Nous pensions bien, lui et moi, que nous allions mourir!

Mais moi, j’avais fait à peu près mon temps, j’avais eu mes heures de littérature victorieuse et de politique hautaine: je pouvais disparaître, j’avais été payé.

Lui, il sortait à peine de l’ombre, il avait eu vingt ans la veille!

Il ne pouvait se défendre d’une ironie douloureuse en face de la fusillade qui avançait, et nous trouvâmes le temps d’une causerie mélancolique et haute, au fond d’une salle de cabaret où les derniers soldats de la résistance mangeaient un morceau et buvaient un verre de vin avant de retourner au poste de combat.

Il me parla de sa mère. […]

— Je ne la reverrai pas, dit-il!

Mieux eût valu qu’il ne la revît pas! C’eût été fini. Il serait mort debout contre un mur en crachant son sang avec sa vie au nez des fusilleurs.

Oui, mieux valait cette mort que sa longue agonie!
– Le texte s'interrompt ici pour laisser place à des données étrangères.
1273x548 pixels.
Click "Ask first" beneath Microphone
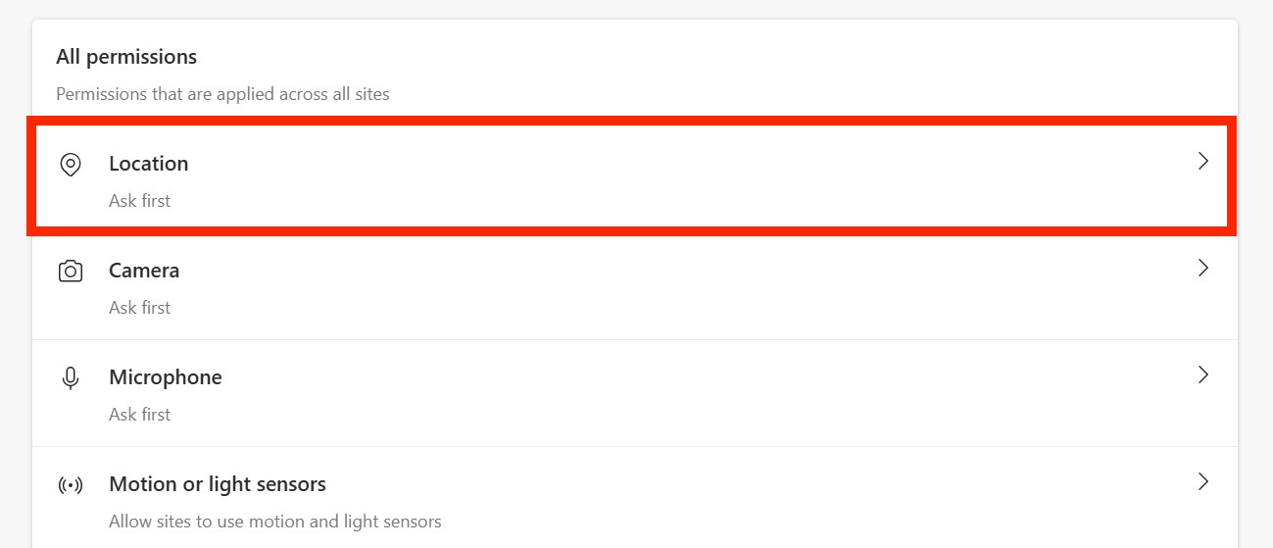[139, 415]
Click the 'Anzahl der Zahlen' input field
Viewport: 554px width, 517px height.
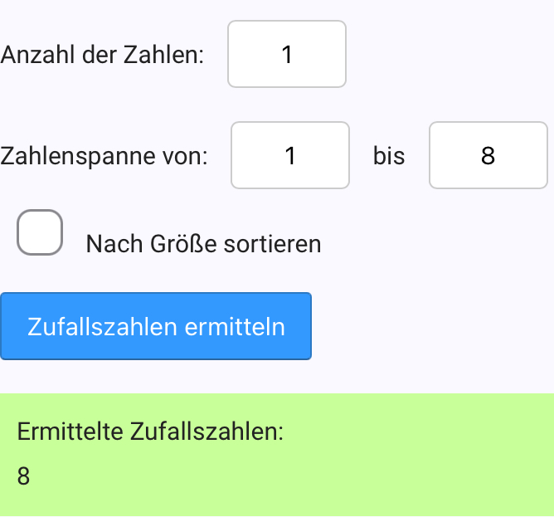(287, 54)
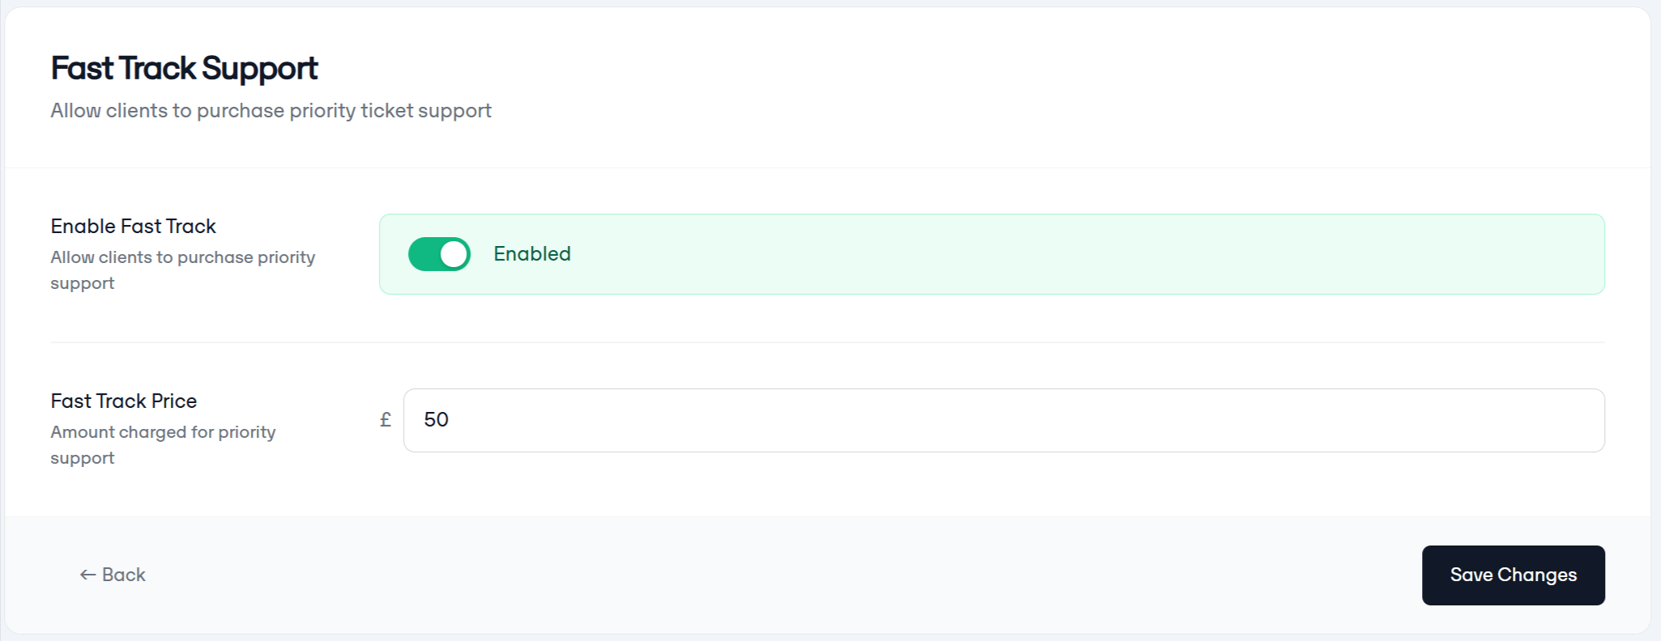Viewport: 1661px width, 641px height.
Task: Click the description under Enable Fast Track
Action: point(183,270)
Gustave Maroteau est arrêté et passe devant le troisième Conseil de guerre (celui qui a jugé les membres de la Commune) et condamné à mort, pour ses articles, le 2 octobre 1871. Son avocat est Me Bigot (celui qui avait « parlé en homme de cœur » au cours du procès des membres de la Commune). La peine de mort pour raisons politiques avait pourtant été abolie en 1848. Victor Hugo écrivit à Bigot une lettre dans laquelle il se prononçait à nouveau contre la peine de mort et demandait la vie pour tous les condamnés. Voici comment il décrivait Maroteau. Style Hugo, sans plus de commentaire sur l’ « accès de fièvre »:

ce jeune homme, qui, poète à dix-sept ans, soldat patriote à vingt ans a eu, dans le funèbre printemps de 1871, un accès de fièvre, a écrit le cauchemar de cette fièvre, et aujourd’hui, pour cette page fatale, va, à vingt-deux ans, si l’on n’y met ordre, être fusillé et mourir avant presque d’avoir vécu.

La peine fut commuée en travaux forcés à perpétuité. De sorte que la longue agonie de Maroteau a duré quatre ans… au bagne en Nouvelle-Calédonie. Il est mort en 1875. Le 18 mars.

*

La belle photo de Gustave Maroteau vient de la Grande histoire de la Commune, de Georges Soria (et du musée de Saint-Denis). Je ne sais ni qui en est l’auteur ni à quelle date elle a été prise. Merci à Yves C. pour l’avoir scannée et me l’avoir proposée.

Livres cités

Vallès (Jules), Gustave Maroteau, article paru dans Le Citoyen de Paris le 22 mars 1881, reproduit dans le recueil d’articles Le Cri du peuple, Éditeurs français réunis (1953).

Noël (Bernard)Dictionnaire de la Commune, Flammarion (1978).

Da Costa (Gaston)La Commune vécue (trois volumes), Ancienne Maison Quantin (1903-1905).

Bigot (Léon), avec une lettre-préface de Victor Hugo, Dossier d’un condamné à mort, A. Chevalier (1871).

Soria (Georges)La Grande histoire de la Commune, Livre Club Diderot (1971).